_Textauszug:_

___

Bei den Christdemokraten in seinem Bundesland ist er bestens vernetzt. Seit 1997 gehört er dem CDU-Landesvorstand an. Außerdem ist er Vorsitzender der CDU-NRW-Europagruppe und gilt als Vertrauter von Ministerpräsident Hendrik Wüst und Parteichef Friedrich Merz, der im Hochsauerlandkreis mehrfach das Direktmandat für den Deutschen Bundestag gewann, zuletzt im September 2021. 

Klimaschutz: Wirtschaftlichkeit und soziale Aspekte nicht aus dem Blick verlieren 

Den Reformeifer von Kommissionspräsidentin und Parteikollegin Ursula von der Leyen teilt der Südwestfale hingegen nicht immer. Zwar habe er sich sehr dafür eingesetzt, dass der Umweltaspekt, insbesondere der Klimaschutz, in den letzten Jahren stark in den Fokus gerückt sei, so Liese im Gespräch mit Table.Briefings. “Wir dürfen aber auch das Thema Wirtschaftlichkeit und soziale Aspekte nicht aus dem Blick verlieren, um insgesamt die Akzeptanz für unsere Klimaschutzpolitik zu erhalten und zu verbessern.” 

Dass die EU ambitionierte Klimaziele beschlossen hat und mit dem Emissionshandel, dem Grenzausgleichsmechanismus und dem Klimasozialfonds “den richtigen Rahmen” gesetzt hat, findet Liese durchaus sinnvoll. “Viele Detailregeln machen den Green Deal allerdings unnötig teuer und nehmen den Menschen sowie den Unternehmen unnötigerweise die Freiheit”, so Liese.  

Verbrenner-Aus und Lieferkettengesetze überarbeiten 

Ein Beispiel dafür ist das Aus für den Verbrennungsmotor, das Liese vehement ablehnt und nach der Europawahl rückgängig machen will. Dabei möchte er aber nicht missverstanden werden: “Auf gar keinen Fall dürfen wir das Ziel infrage stellen, dass ab 2035 nur noch klimaneutrale Autos auf den Markt kommen.” Die Politik sollte aber nicht entscheiden, wie dieses Ziel erreicht wird, sondern dies den Ingenieuren, den Unternehmen und jedem Einzelnen überlassen. 

Auch das deutsche und das kürzlich verabschiedete europäische Lieferkettengesetz sieht er kritisch. Sie seien zwar gut gemeint – “ich unterstütze die Ziele”. In der Praxis führten beide aber zu untragbaren Belastungen gerade für mittelständische Unternehmen. “Deswegen wäre ich dafür, dass wir beide überarbeiten und uns vor allen Dingen auf Lieferungen beziehen, in denen große Mengen aus Staaten eingeführt werden, in denen es tatsächlich riesige Probleme etwa mit Abholzung oder Kinderarbeit gibt.”

___

_Quellenauszug:_
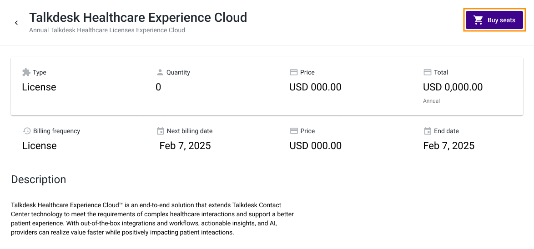The image size is (534, 249).
Task: Click the Quantity value 0
Action: click(158, 87)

___

_Arbeitsauftrag:_
Beantworte anhand des Textauszugs die folgenden Fragen:
(a) In welchem Monat und Jahr gewann Friedrich Merz zuletzt das Direktmandat im Hochsauerlandkreis?
(b) Ab welchem Jahr sollen laut Liese nur noch klimaneutrale Autos auf den Markt kommen?
(c) Welche zwei Probleme nennt Liese beispielhaft für Staaten, auf deren Lieferungen sich die überarbeiteten Lieferkettengesetze vor allem beziehen sollten?

_Lösung:_
(a) Im September 2021.
(b) Ab 2035.
(c) Abholzung und Kinderarbeit.